Web application attacks can be wicked
It doesn’t matter how large or small the company, cyber attacks have become so sophisticated at this point that no business is immune. Retail, hospitality and accommodation topped the list for most targeted industries out of the 4,000+ organisations analysed in Alert Logic’s cybersecurity report (opens in new tab) but the margins for their “victory” were slight due to attack spray-and-pray automation. Web application attacks (opens in new tab) continued to dominate across all industries with retail, hospitality and accommodation taking the top prize with a whopping 85 per cent. This represents a five per cent increase of web application attacks in retail since 2017 cementing them as the attack of choice on the public network.
Retailers running e-commerce platforms should be aware that they are more likely to suffer with older IT security features and need to augment them with security processes and review them much more often. Even the newer systems may not be fully resistant to all application attack techniques. Attackers are increasingly launching multiple automated probes against systems, searching for weaknesses that can be exploited to gain access. Access to systems serves as a point of ingress for further attacks, giving attackers a means of stealing financial information, or to obtain goods without payment.
Furthermore, the public-facing nature of the retail industry means that cybercriminals can exploit the public’s general shopping trends, using them as opportunities to launch cyber attacks at particularly busy periods and co-opt retailer’s own campaigns to sneak into a user’s awareness or site browsing. This means taking advantage of popular shopping times when retailers are all attempting a sales push (Black Friday, Golden Quarter or post-Christmas January sales) - cybercriminals do exploit this increased traffic as cover for cyber attacks.
Developing and running e-commerce applications is pure economics; the security of the application is often a low priority compared to delivering a positive customer experience. This lack of attention to security measures coupled with an increase in investment by attackers means that application attacks are likely to remain a significant risk for the retail industry now and in the future.
An evolving and challenging cyber threat landscape
Cryptojacking attacks (opens in new tab) are also on the rise. This is a cyber attack in which the hacker hijacks the target’s systems to leverage their processing power, then uses it to mine cryptocurrency. Although nominally similar to ransomware these attacks are much more dangerous as the payoff is made by not being spotted so where ransomware could be clunky and half finished and still get the job done; increased sophistication in cryptojacking pays off.
The result to businesses is slower performing websites and increasing infrastructure hosting costs, again something that is easy to overlook with the apparently infinite elastic resources in the cloud.
To mitigate this risk, retailers must look to system hardening and regular patching, as these practices make it harder for adversaries to gain access to systems and limit the ability to place cryptominers on systems. It’s also important to note that as hacker techniques become more widespread and sophisticated, organisations must have a comprehensive cybersecurity strategy in place. The impact of these data breaches can be catastrophic, especially in retail where brand reputation and loyalty are the keys to success.
Ready, set, regulation
Retailers collect so much of their customer’s personal data that it’s critical to understand the protection methods involved in keeping that information safe and secure. It’s no secret that the retail space is rife with risk, especially since the majority of retailers now operate online and take advantage of many modern tools and technologies, including the cloud.
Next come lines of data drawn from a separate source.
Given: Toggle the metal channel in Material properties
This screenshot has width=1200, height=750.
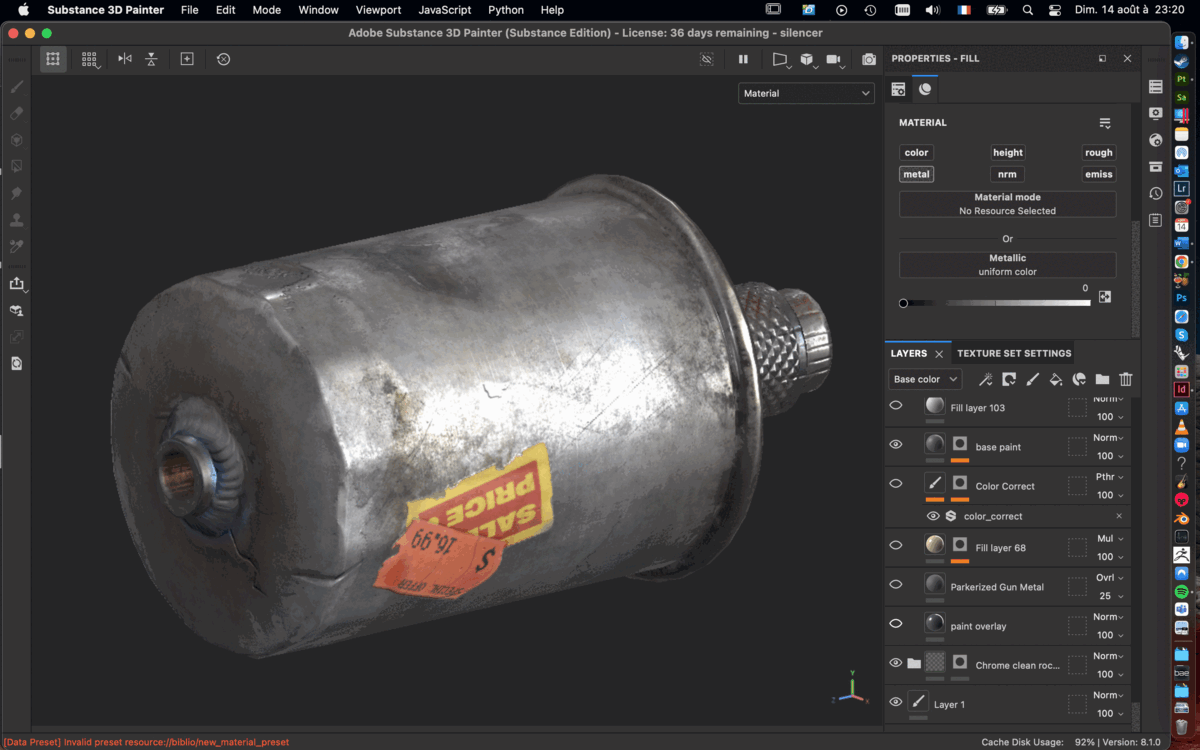Looking at the screenshot, I should click(916, 173).
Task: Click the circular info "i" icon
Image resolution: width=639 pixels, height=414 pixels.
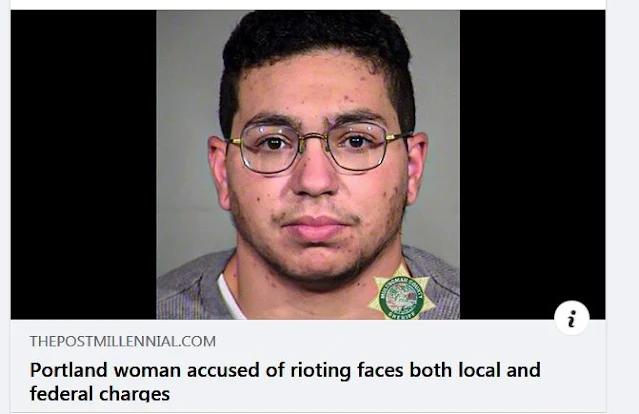Action: coord(572,318)
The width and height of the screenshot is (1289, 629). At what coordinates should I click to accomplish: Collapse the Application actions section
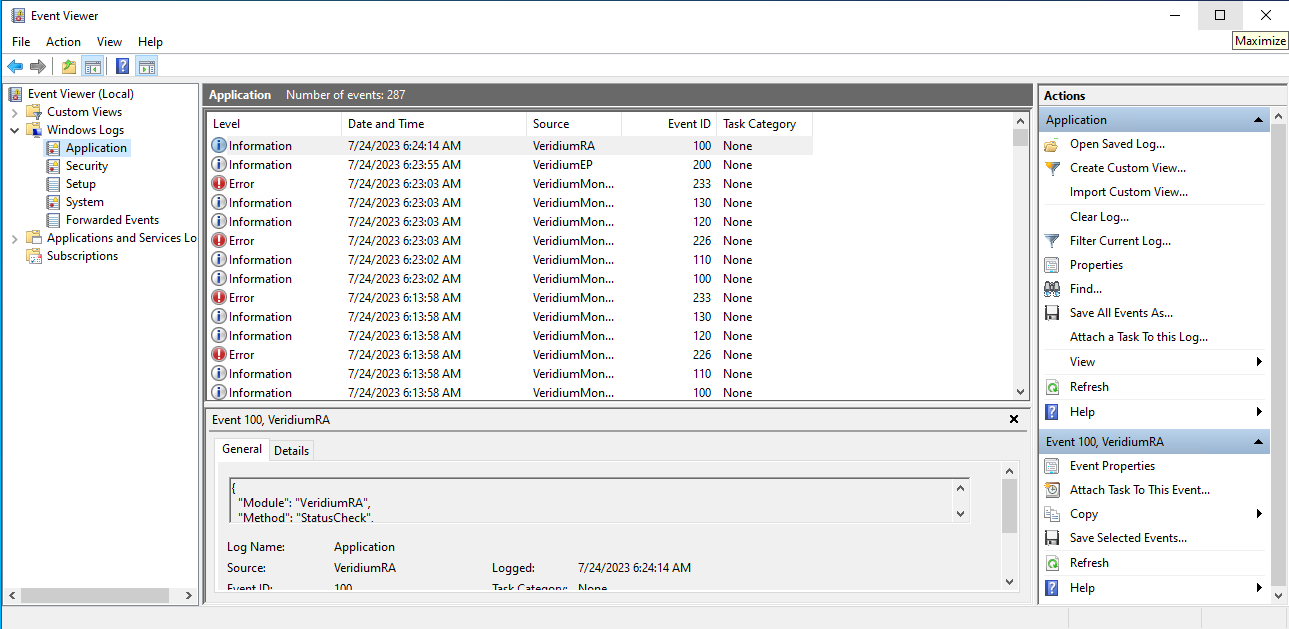click(x=1258, y=120)

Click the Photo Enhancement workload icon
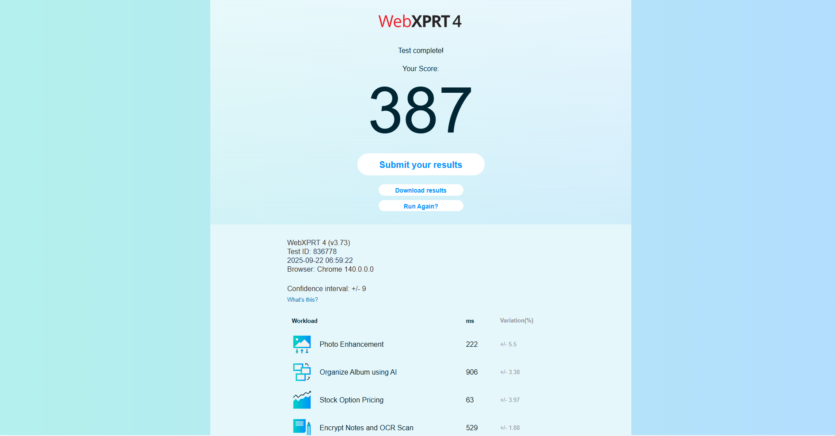301,344
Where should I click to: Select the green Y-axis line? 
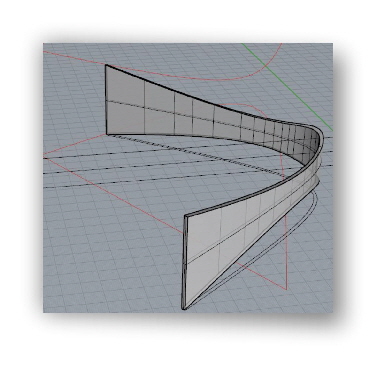click(x=287, y=87)
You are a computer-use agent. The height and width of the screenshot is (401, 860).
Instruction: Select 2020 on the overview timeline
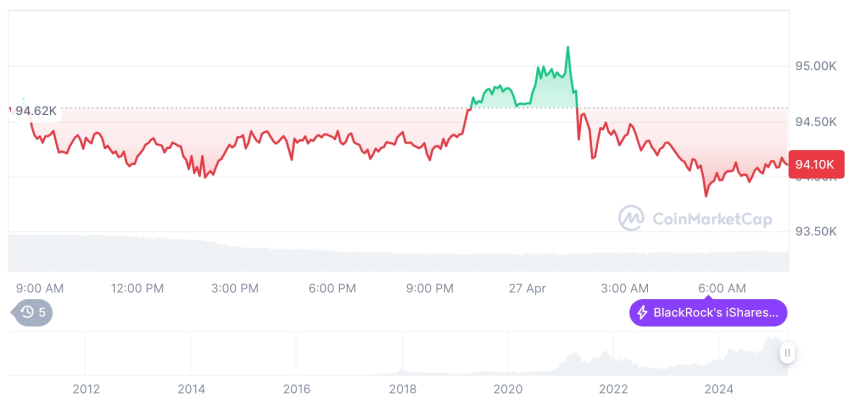[x=508, y=389]
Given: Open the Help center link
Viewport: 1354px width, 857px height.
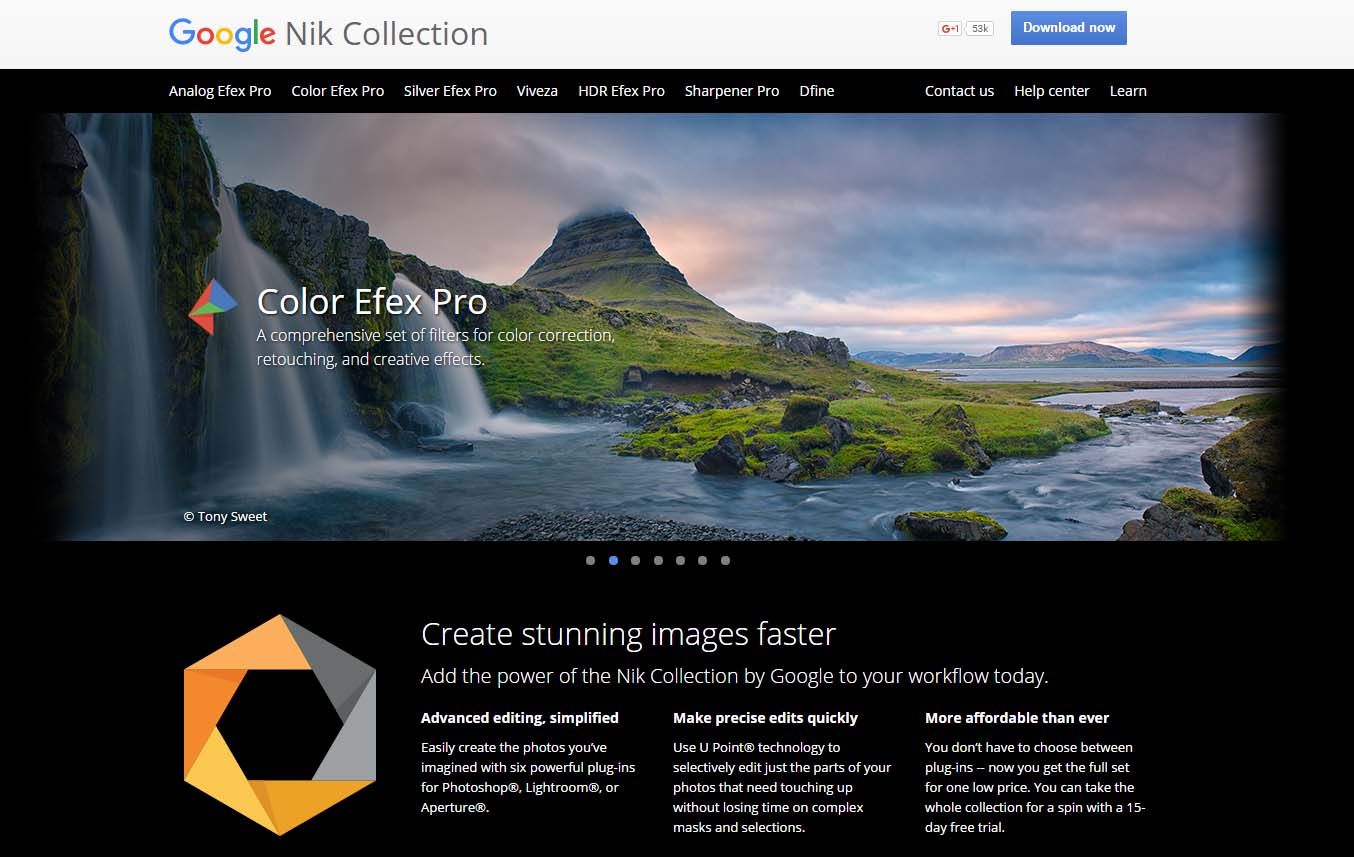Looking at the screenshot, I should tap(1052, 91).
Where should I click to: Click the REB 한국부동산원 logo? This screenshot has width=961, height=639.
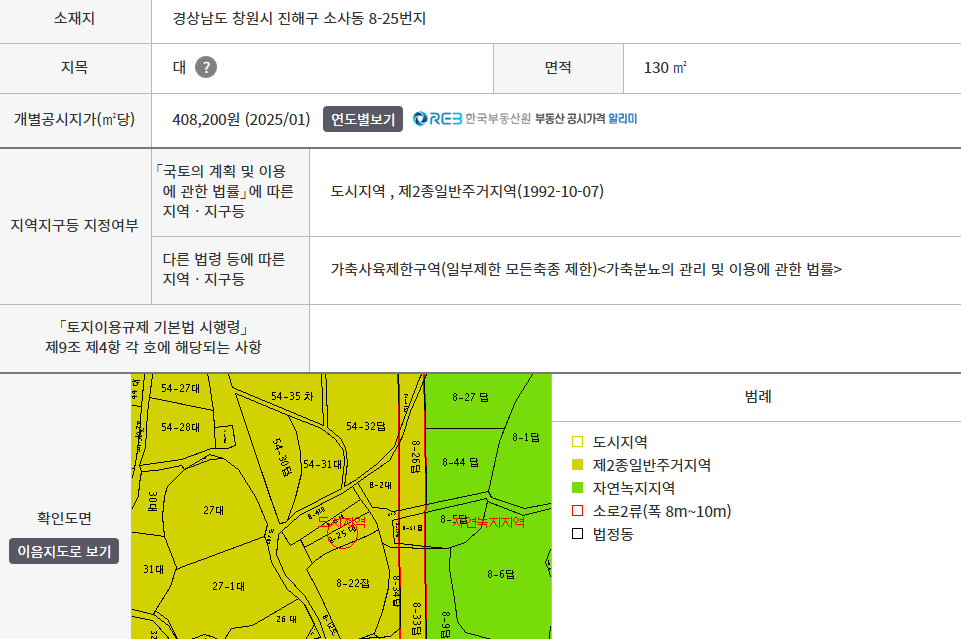[x=472, y=119]
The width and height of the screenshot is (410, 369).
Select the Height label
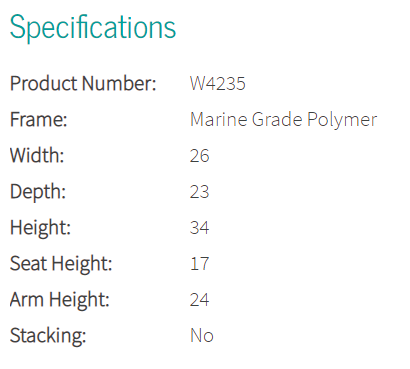pos(40,228)
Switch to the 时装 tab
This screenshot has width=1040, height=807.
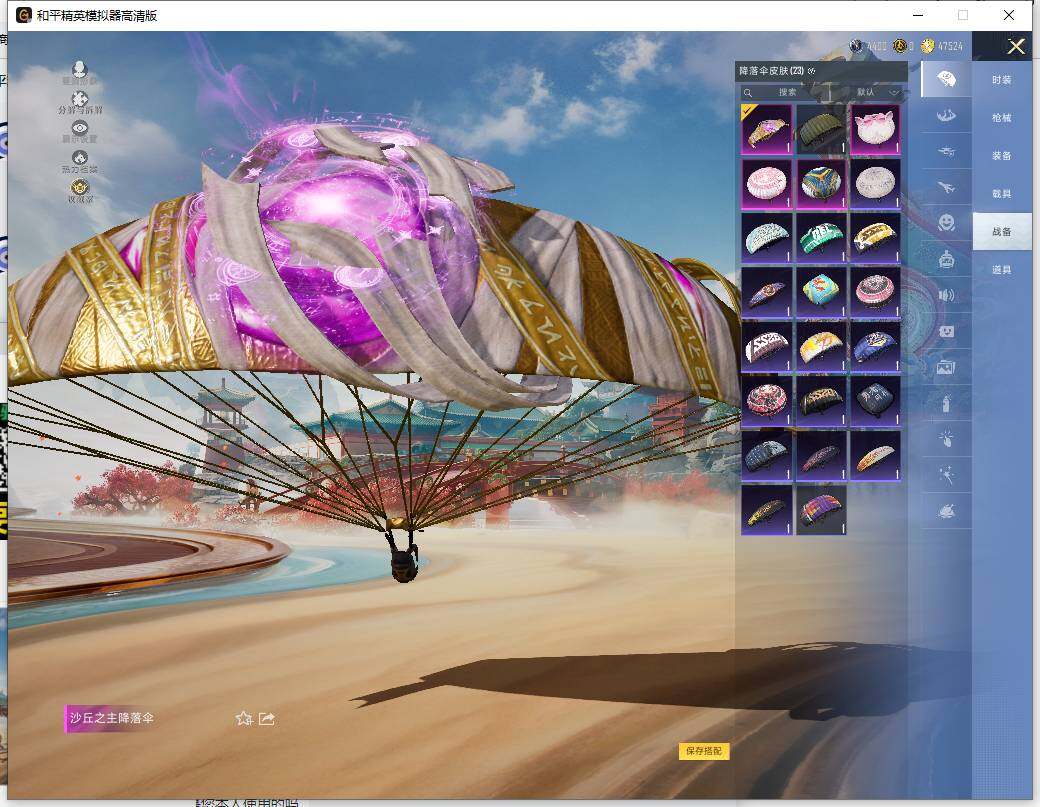point(1001,80)
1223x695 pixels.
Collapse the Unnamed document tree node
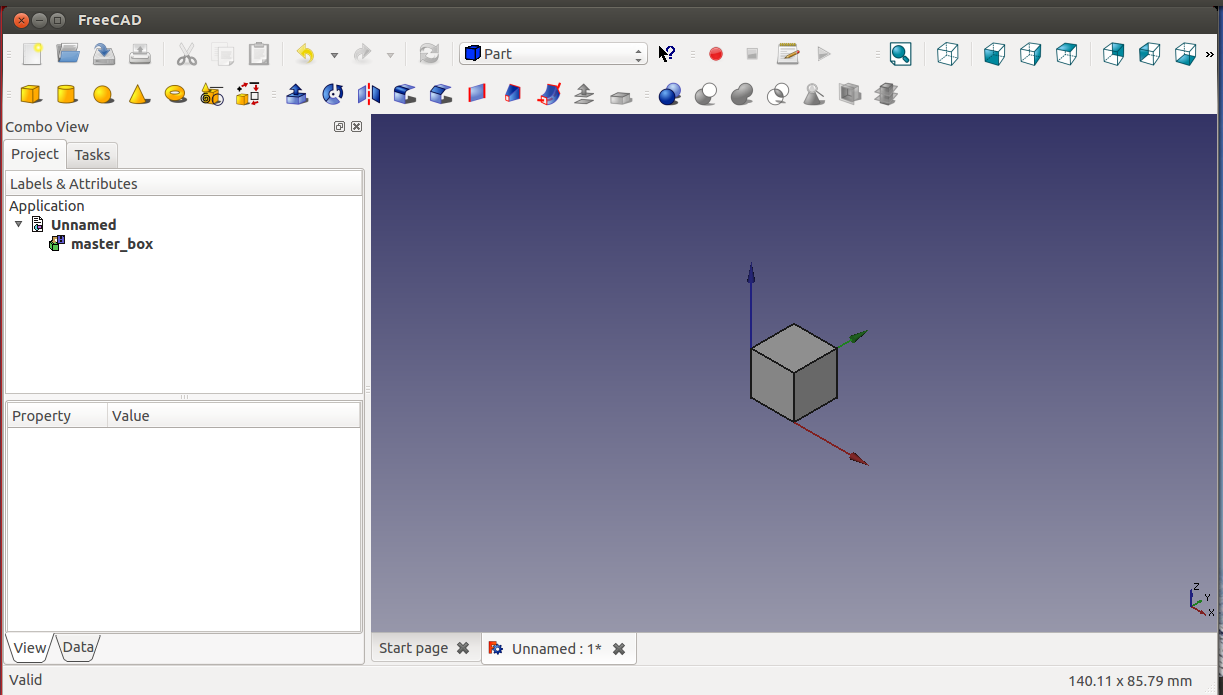tap(19, 225)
With record-breaking data breaches hitting the news daily, retailers both big and small must take action to ensure that their security policies are aligned not only with payment and privacy regulations, but also with their customers’ expectations. Credit and debit card information is one of the personal items that’s regularly traded online of course, but with the diverse set of personal data used to prove identity all data tied to an individual is valuable.
The Payment Card Industry Data Security Standard (PCI DSS) is an information security standard for organisations that handle credit cards. PCI compliance (opens in new tab) demonstrates retailers have control over the credit card information in their possession and that they can take steps to prevent data theft and fraud. It is required by law, which means any retailer that isn’t currently in line with PCI needs to take immediate steps to do so. The penalties for non-compliance are as high as $100,000 every month or $500,000 per security incident.
There are different levels of PCI compliance and any organisation who takes payments for goods or services on the internet, even if that actual transaction is outsourced, must go through some level of assessment.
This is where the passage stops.